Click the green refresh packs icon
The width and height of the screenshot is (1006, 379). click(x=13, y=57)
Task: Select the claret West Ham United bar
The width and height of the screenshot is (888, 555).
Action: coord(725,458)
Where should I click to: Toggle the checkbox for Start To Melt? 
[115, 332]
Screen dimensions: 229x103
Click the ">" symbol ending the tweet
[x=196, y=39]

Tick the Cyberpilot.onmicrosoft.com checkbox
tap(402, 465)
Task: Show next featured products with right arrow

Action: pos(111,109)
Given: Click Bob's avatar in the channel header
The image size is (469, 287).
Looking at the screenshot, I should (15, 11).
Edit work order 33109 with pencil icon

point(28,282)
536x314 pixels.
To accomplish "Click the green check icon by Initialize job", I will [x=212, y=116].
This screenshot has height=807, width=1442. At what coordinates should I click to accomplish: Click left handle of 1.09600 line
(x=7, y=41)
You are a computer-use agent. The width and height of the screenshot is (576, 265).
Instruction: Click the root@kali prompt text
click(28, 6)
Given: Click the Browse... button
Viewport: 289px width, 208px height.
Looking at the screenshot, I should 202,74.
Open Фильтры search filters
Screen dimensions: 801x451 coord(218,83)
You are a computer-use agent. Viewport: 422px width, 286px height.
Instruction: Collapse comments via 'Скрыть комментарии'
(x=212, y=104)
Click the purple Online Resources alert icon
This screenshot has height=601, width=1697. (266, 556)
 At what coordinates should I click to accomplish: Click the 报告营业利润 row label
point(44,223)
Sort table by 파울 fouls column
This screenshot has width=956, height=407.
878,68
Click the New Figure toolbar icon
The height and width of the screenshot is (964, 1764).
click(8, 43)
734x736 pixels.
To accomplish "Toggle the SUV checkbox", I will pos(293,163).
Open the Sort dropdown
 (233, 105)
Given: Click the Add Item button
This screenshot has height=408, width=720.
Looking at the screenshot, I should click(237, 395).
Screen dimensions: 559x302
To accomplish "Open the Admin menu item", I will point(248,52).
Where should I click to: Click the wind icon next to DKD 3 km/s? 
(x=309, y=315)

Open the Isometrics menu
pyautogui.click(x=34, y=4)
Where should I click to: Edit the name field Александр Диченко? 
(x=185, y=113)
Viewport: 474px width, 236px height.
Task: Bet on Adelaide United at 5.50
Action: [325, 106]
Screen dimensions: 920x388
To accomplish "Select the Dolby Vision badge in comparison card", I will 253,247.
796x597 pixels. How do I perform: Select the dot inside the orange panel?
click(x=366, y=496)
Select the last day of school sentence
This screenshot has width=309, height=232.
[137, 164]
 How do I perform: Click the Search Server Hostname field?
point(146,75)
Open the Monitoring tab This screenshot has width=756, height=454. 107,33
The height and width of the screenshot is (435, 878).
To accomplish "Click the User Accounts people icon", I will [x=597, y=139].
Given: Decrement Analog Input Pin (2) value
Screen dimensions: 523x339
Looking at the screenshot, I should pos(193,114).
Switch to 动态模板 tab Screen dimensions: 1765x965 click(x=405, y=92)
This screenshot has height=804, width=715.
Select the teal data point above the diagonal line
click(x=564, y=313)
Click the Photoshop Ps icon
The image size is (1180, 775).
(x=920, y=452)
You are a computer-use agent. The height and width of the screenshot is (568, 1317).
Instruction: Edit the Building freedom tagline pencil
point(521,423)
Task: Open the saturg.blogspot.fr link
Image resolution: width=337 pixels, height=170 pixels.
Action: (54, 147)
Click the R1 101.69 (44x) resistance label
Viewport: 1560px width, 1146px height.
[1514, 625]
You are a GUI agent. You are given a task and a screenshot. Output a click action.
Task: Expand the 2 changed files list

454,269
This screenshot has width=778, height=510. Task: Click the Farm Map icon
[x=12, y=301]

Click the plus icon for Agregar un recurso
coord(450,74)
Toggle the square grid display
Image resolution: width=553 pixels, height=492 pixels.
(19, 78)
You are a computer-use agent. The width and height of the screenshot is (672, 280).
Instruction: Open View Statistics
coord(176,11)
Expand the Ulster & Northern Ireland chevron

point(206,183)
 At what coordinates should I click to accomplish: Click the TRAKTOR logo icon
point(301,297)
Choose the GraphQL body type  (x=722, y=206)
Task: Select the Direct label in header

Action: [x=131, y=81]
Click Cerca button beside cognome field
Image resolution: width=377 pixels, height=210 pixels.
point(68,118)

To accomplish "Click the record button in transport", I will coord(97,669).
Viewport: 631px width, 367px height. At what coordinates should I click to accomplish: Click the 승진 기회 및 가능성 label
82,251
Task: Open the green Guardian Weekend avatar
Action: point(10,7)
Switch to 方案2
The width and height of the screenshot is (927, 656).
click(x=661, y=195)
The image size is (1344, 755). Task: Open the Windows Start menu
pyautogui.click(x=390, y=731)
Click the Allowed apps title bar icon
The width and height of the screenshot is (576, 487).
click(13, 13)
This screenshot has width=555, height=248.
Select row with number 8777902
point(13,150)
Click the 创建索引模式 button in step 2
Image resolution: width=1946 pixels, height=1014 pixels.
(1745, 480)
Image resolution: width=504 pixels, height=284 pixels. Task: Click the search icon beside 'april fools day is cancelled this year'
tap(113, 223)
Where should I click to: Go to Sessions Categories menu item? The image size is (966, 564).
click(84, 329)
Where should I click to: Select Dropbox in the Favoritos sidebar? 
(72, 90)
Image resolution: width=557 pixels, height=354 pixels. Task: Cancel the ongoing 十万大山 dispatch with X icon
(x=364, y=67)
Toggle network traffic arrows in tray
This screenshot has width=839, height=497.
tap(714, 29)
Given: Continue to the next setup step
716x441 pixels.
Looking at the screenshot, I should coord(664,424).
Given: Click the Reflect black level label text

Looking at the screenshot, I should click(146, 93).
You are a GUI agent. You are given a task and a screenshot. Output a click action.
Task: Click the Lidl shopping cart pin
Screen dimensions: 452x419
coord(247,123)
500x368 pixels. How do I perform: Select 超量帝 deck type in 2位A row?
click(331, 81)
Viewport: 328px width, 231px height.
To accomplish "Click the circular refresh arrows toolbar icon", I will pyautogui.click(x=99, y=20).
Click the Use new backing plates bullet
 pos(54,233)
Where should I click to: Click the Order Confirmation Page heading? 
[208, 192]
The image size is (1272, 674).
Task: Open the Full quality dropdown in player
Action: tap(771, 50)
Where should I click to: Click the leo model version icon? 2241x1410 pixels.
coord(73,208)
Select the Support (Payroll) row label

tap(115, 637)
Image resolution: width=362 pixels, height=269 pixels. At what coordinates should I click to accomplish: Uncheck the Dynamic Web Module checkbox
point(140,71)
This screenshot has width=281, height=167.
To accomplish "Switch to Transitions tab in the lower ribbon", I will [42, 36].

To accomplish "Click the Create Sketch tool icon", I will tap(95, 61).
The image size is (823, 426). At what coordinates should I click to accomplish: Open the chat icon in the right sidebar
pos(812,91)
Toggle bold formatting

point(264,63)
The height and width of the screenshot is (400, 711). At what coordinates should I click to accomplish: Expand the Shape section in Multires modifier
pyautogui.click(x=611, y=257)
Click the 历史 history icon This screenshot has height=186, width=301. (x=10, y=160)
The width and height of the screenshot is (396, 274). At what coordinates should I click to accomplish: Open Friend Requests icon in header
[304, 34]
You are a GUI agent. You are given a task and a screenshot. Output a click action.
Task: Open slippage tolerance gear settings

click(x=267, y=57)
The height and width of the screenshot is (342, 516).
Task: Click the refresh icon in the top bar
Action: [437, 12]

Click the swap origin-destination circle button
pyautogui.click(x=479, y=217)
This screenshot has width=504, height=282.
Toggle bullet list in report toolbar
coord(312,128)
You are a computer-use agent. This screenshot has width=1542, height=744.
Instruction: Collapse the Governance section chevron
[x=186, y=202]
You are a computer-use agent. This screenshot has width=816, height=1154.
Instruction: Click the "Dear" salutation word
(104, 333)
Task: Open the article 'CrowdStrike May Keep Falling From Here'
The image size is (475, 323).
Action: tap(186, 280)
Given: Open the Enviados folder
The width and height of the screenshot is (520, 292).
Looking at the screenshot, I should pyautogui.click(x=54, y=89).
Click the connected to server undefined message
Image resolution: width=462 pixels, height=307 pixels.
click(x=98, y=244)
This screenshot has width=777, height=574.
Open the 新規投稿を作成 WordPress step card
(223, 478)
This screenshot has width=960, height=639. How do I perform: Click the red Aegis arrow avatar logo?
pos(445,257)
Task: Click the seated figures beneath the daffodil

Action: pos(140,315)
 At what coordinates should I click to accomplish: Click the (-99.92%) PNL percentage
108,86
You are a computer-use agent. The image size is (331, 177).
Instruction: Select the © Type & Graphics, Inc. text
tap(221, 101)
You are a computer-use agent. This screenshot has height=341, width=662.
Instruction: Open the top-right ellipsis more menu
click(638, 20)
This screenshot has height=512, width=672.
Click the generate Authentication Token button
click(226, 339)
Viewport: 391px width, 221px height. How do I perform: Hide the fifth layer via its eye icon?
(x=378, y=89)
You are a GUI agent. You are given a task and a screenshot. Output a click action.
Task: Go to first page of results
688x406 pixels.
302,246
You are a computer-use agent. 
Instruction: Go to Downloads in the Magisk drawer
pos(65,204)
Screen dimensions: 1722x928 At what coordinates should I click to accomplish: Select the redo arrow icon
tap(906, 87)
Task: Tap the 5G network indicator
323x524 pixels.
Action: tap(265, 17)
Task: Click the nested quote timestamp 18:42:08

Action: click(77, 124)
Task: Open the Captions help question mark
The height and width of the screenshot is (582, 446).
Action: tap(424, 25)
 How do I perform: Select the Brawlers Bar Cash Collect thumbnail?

### PROBLEM DESCRIPTION
Reproduce the data above verbatim, everything from the line containing "Switch to 方案2" down to the line containing "tap(113, 223)", both of those lines included.

### IN RESPONSE
Switch to 方案2
The width and height of the screenshot is (927, 656).
click(x=661, y=195)
The image size is (1344, 755). Task: Open the Windows Start menu
pyautogui.click(x=390, y=731)
Click the Allowed apps title bar icon
The width and height of the screenshot is (576, 487).
click(13, 13)
This screenshot has width=555, height=248.
Select row with number 8777902
point(13,150)
Click the 创建索引模式 button in step 2
Image resolution: width=1946 pixels, height=1014 pixels.
(1745, 480)
Image resolution: width=504 pixels, height=284 pixels. Task: Click the search icon beside 'april fools day is cancelled this year'
tap(113, 223)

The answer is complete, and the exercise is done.